Popular Upper Peninsula Hiking Destination Sees Spike in Bear Activity
As Michiganders still make their way to some of the state's most beautiful destinations, there is one thing to be on alert about...and it's not just COVID...or mosquitoes...or those damn murder hornets we heard so much about. No, no, it's bears!
Bears in Michigan
According to the Michigan DNR, the only wild bears you are likely to encounter in Michigan are black bears. Despite other color variations, they say they are mostly identified by their, you guessed it, black or very dark brown fur.
Michigan.gov says there are between 15,000 to 19,000 black bears in Michigan with about 90% living in the Upper Peninsula and the other 10% mainly being found in the northern Lower Peninsula...sometimes wandering their way further south from there.
"Today, Michigan's only bear species is protected by law and managed by the Department of Natural Resources (DNR)," says Michigan.gov.
Michigan Black Bears at Porcupine Mountains
MLive reports that at the Porcupine Mountains, a smaller (compared to regular mountains) group of mountains just outside of Ontonagon in the Upper Peninsula, officials are reminding people to be on the lookout for black bears.

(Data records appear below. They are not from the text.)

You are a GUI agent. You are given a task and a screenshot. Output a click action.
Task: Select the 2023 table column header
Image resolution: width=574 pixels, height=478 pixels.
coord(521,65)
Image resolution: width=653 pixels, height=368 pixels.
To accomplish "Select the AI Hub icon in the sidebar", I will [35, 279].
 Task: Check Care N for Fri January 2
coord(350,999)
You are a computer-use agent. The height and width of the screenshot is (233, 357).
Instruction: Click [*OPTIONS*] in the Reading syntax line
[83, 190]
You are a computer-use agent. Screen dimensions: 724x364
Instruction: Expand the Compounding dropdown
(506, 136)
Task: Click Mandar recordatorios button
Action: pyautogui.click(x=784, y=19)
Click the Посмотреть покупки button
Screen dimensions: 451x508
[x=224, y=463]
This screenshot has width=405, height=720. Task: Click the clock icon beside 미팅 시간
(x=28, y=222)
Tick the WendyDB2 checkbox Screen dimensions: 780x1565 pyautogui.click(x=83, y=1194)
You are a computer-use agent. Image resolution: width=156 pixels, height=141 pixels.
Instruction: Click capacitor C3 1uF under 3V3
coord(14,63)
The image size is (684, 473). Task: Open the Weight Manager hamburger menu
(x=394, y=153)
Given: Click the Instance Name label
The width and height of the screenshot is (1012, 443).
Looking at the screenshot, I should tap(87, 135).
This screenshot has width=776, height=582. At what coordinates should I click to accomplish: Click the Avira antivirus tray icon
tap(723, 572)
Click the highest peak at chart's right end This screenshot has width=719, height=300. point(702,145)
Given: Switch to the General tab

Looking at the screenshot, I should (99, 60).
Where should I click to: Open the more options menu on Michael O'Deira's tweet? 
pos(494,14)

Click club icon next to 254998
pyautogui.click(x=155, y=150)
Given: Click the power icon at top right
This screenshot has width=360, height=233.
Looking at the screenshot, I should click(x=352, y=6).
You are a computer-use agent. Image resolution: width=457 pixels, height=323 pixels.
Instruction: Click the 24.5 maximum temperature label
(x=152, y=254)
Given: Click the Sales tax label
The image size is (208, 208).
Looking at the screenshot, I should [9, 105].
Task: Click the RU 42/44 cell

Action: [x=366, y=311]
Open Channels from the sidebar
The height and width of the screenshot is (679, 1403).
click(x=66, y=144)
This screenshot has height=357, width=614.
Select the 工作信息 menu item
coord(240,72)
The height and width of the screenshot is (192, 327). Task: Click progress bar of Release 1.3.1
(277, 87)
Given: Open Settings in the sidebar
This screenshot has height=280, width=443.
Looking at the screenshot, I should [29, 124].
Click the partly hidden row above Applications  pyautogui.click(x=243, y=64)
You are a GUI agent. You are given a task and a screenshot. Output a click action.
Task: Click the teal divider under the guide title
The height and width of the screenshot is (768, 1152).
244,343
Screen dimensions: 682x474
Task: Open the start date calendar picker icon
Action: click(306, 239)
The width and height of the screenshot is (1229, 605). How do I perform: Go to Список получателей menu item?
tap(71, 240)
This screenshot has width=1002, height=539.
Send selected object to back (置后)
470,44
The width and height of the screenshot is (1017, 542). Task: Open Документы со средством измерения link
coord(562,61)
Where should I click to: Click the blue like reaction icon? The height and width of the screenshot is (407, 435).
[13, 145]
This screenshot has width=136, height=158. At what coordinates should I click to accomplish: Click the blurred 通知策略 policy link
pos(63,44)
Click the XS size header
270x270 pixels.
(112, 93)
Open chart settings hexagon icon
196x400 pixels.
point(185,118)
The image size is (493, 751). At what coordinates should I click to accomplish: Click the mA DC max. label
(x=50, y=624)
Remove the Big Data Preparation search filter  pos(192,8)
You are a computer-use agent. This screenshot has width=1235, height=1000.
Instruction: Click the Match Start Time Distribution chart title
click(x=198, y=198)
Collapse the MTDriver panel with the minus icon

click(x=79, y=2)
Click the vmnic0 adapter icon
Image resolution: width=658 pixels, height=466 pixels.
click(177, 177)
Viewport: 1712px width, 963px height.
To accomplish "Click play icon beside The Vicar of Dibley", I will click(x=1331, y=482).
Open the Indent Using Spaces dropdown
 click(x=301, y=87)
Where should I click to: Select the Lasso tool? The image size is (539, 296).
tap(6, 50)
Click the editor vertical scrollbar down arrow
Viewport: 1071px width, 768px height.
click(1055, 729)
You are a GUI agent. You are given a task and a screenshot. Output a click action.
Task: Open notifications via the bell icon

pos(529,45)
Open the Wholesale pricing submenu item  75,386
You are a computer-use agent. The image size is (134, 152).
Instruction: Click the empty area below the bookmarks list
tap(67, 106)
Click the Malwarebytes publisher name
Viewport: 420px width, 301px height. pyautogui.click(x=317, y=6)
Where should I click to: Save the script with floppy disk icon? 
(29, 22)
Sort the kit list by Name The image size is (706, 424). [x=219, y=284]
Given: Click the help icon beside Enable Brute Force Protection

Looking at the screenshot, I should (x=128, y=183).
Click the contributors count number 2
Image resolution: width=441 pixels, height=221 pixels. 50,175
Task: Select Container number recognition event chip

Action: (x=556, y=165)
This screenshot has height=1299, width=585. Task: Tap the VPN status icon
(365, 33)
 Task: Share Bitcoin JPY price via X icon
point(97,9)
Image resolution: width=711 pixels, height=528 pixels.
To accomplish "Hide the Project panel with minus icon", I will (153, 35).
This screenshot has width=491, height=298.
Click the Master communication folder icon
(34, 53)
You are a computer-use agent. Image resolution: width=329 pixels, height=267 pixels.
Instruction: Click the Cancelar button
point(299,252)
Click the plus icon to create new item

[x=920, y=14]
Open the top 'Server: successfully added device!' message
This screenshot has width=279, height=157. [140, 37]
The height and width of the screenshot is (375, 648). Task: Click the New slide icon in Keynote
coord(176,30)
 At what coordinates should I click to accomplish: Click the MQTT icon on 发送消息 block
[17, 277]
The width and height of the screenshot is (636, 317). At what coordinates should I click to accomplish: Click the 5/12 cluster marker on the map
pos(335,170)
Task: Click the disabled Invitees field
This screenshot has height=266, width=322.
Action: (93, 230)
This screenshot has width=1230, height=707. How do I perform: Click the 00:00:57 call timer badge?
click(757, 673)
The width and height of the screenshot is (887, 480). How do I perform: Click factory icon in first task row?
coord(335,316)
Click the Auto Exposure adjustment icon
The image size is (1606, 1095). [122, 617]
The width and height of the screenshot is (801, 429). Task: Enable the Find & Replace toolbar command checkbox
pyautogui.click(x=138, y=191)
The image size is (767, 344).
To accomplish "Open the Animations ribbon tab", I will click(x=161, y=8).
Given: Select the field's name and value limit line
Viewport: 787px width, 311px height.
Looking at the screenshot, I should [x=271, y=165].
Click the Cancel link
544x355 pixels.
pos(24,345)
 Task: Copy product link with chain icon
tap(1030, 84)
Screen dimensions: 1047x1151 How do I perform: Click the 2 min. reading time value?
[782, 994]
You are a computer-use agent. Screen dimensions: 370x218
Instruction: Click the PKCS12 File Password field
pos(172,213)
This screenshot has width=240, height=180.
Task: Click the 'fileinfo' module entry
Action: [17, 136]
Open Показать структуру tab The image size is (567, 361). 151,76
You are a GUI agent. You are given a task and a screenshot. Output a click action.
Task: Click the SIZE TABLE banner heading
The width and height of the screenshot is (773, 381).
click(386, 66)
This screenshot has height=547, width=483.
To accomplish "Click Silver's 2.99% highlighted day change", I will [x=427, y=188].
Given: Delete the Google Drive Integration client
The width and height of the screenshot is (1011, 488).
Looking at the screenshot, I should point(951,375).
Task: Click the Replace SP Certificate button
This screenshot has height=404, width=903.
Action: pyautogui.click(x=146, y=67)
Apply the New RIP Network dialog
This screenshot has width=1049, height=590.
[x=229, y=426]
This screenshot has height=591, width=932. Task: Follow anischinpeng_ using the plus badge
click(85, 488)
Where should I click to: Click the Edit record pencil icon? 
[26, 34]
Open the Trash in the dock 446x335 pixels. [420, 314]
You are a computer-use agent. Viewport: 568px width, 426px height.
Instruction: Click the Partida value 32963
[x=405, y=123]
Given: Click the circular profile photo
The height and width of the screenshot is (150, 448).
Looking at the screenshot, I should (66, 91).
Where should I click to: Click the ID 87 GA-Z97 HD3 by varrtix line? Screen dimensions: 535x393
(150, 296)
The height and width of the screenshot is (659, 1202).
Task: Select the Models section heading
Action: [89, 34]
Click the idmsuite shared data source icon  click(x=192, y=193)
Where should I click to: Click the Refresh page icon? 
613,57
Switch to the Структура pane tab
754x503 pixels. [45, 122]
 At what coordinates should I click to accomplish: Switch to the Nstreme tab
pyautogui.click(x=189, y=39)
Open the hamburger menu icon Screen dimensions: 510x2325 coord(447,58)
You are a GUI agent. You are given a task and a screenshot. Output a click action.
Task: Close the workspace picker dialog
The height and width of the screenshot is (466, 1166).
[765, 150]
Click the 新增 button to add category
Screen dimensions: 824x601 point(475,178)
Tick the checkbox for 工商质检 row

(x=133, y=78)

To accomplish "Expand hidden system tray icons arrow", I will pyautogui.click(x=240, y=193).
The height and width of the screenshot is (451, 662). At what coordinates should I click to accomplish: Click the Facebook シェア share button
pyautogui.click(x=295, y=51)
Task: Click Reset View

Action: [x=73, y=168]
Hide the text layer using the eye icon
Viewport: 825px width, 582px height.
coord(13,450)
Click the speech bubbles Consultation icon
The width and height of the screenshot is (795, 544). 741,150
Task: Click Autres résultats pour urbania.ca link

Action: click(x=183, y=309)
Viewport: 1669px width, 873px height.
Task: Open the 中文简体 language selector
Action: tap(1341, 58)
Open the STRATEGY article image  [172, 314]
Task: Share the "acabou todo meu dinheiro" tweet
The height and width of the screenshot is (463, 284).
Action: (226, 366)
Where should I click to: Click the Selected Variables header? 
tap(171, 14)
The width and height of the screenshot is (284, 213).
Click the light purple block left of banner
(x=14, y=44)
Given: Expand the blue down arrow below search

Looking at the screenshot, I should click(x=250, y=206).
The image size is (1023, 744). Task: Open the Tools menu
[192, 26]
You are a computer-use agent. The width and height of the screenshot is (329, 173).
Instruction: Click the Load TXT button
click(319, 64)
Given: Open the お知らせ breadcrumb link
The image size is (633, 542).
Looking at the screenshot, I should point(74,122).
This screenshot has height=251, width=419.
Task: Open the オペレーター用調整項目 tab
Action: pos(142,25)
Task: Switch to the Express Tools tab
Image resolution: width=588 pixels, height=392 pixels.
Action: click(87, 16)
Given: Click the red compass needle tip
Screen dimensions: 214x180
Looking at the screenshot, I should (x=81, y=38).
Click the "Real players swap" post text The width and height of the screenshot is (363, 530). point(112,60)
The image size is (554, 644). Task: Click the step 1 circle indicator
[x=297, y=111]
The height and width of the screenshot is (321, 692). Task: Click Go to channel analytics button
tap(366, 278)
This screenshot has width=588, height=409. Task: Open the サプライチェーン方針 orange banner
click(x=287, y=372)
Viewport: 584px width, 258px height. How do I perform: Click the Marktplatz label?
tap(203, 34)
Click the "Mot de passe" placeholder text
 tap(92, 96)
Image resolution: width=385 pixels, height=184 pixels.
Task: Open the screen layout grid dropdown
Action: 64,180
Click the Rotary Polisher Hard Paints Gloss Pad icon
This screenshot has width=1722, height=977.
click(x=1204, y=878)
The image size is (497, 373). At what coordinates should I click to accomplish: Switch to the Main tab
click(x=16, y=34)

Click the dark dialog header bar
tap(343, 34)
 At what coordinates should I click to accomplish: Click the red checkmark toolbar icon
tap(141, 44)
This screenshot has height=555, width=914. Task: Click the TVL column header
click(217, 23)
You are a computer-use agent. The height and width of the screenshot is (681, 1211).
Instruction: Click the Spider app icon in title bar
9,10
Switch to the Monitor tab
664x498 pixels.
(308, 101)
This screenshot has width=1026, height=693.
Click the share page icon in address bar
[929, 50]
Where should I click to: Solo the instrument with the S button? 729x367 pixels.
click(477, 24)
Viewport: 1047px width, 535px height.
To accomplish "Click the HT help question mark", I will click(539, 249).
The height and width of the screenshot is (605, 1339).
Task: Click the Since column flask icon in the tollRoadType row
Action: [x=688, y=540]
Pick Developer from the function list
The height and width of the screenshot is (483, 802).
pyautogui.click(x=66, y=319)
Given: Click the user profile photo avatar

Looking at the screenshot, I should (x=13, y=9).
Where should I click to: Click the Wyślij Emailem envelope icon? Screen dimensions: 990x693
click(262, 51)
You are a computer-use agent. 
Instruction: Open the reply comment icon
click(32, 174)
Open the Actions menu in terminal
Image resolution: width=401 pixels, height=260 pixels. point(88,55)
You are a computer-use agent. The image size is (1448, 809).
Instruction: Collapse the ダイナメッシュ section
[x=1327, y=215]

Porcupine Mountains Wilderness State Park manager, Mike Knack, told MLive that there have been increased sightings of the bears, specifically at Union Bay campground at the park and a neighboring, privately-owned campground.
Knack also told MLive, on average "the Porkies" see between 12 and 30 bears but this summer, they believe dry conditions this summer, causing bears to seek food resources outside of their wild berries, have cause over 30 bears to make their way to campsites.
Bear Safety Tips
Now, BEAR in mind, black bears are typically known to scurry away when they see or hear you. Though, they do raid campsites when they are in search of food that is not properly secured.
That's why with this recent increase in some bears taking a page from Yogi's book, MLive reports park staff has put out signs reminding visitors how to correctly store their food, coolers, trash and more and will be giving citations to those who violate food storage rules.
Should you actually encounter a bear that won't back down on your camping trip, Knack has a few recommendations like:
- Always hike with at least one other person, the extra noise helps scare bears away. (A tip for anyone who chooses to hike the Porcupine Mountains)
- "[Make] yourself appear as large and as loud as possible, waiving your hands in the air and shouting.
- "If the bear still doesn’t move, then it’s time to slowly back away and leave the area."
Knack also told MLive that bear sprays or noisemakers like bells usually are not necessary.
All in all, just be smart and be sure to keep your food, supplies and other items that may be enticing to bears secure!